Flood waters submerge part of Highway 37 in Marin

- Broken levees are the latest setback in the effort to reopen flooded Highway 37 in Marin County.

It closed both directions near the Highway 101 split during Thursday's storm, and may not reopen for two weeks.

"We're left with what we call "Lake 37", Caltrans' Will Hauke told KTVU, as he briefed elected officials at the water's edge.

Hauke is the maintenance manager for the North Bay region.

"We have eight pumping stations running right now, pumping more than 25,000 gallons a minute but a lot of water to move. We have to empty the entire 105 acre field," explained Hauke.

Highway 37 is a major east-west connector for Marin, Solano, Napa, and Sonoma Counties.

Most of the 21-mile stretch from I-80 to Highway 101 is fine. It's the sea-level portion on the Marin side where water flows over, closing the corridor three times in five weeks... 

"We have requested an emergency order to be able to raise the highway by 2 to 3 feet,"  declared State Senator Mike McGuire, who represents the North Coast district.

The roadbed has sunk at least that much in recent years. Add record rainfall and unusually high tides, flooding becomes likely.

But there are other factors this season: Novato Creek, which flows through the marshland, hasn't been dredged in a very long time, so it's shallow. 

And levees that were holding water away, have broken in recent storms. 

"We have a breach in two different areas of a private levee," explained McGuire, "and the creek full of silt, not as deep and with less water capacity with all the mud on the bottom."

What all this means for drivers: long detours off the highway and onto local streets to finally connect to 101.

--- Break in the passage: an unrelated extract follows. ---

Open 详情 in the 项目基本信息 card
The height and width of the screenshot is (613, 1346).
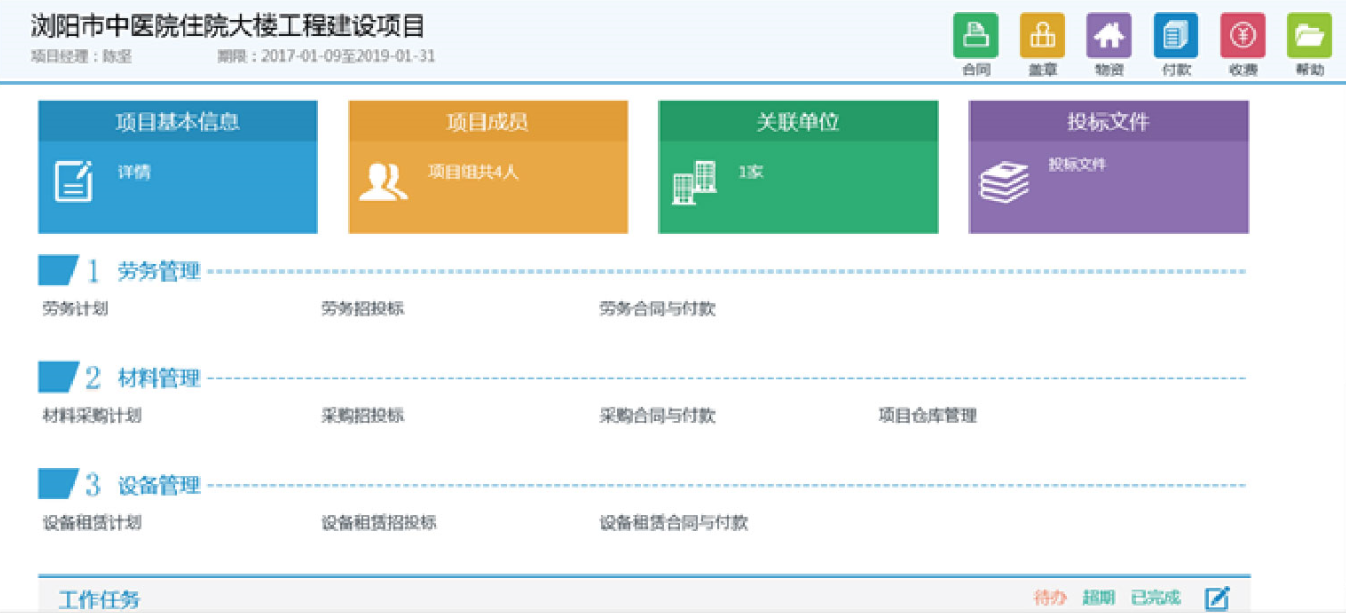point(134,172)
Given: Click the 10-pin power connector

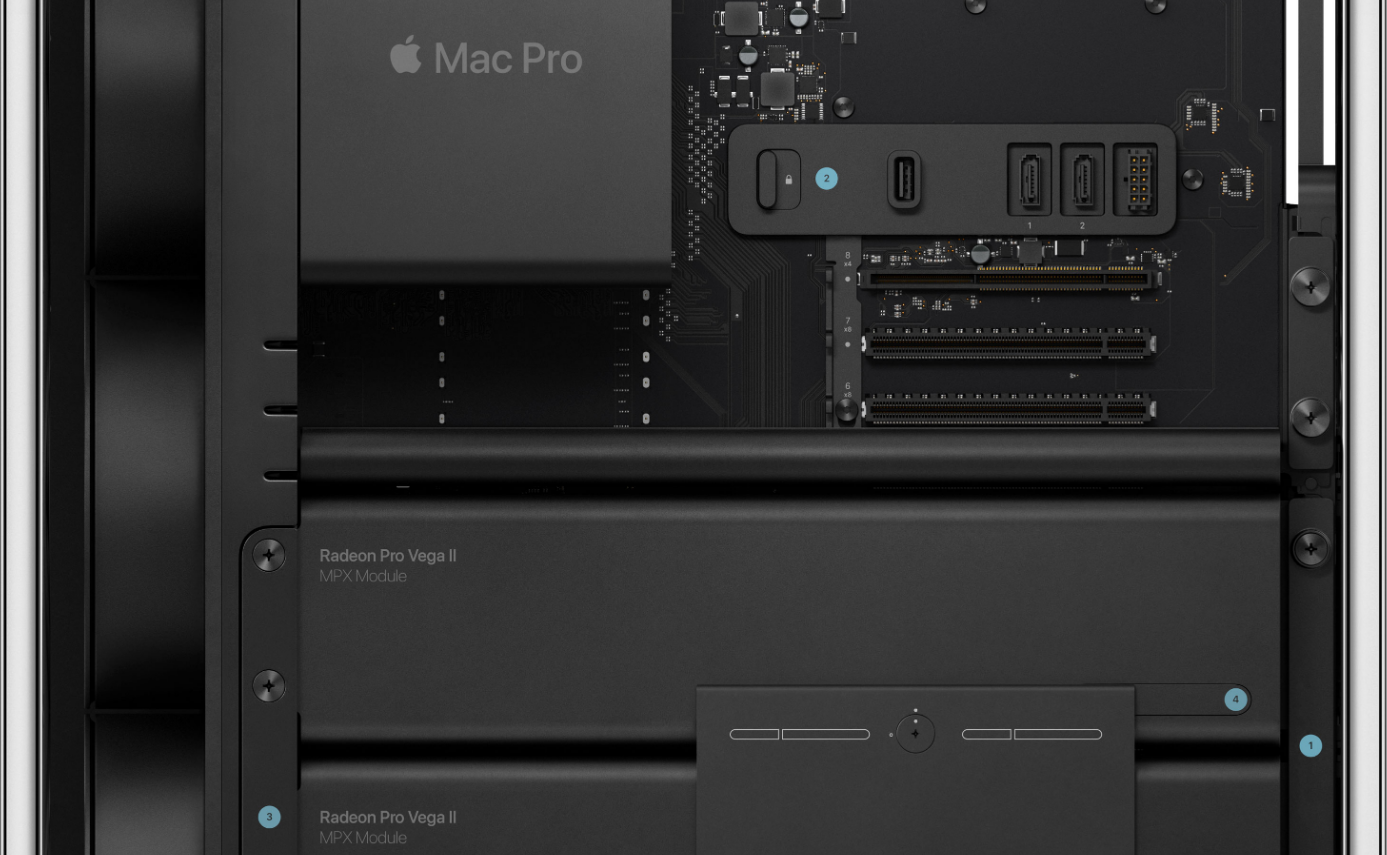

"It's such a mess,and we have 40,000 cars that need to use this," exclaimed Marin County Supervisor Judy Arnold, who took part in the walking tour.    

Arnold notes the closure is more than an inconvenience, it affects commerce.

More than half of Marin County's work force travels Highway 37, along with commercial  truck traffic. Even with CHP providing traffic control at peak times, it's a slow slog getting between Vallejo and Novato.  

"This has been a real surprise to people and I'm getting a lot of calls from constituents," admitted Arnold, "and whatever the drama is, it's our job to fix it, fast !"

The long term solution: an elevated causeway, costing a few billion dollars, and years down the road.

But dipping into Caltrans' emergency funds now would provide the quick, and cheaper, fix.

"Eight million is enough to get us out of this and at least raise us up out of the water level," Sonoma County Supervisor David Rabbitt told KTVU.

Still, failing levees remain a wild card, with more wet weather forecast for next week.

"What we're pumping now, up to half of that water will circle around and come through the break again if it can't find its way out," worried Rabbitt.

February 24 is a tentative date to reopen, but it could come sooner if incoming storms are lighter than forecast.

A prolonged dry spell would be needed to raise and repave the roadway with emergency funding.

"Please try to be patient with us, we're doing the best we can," concluded Caltrrans' Hauke.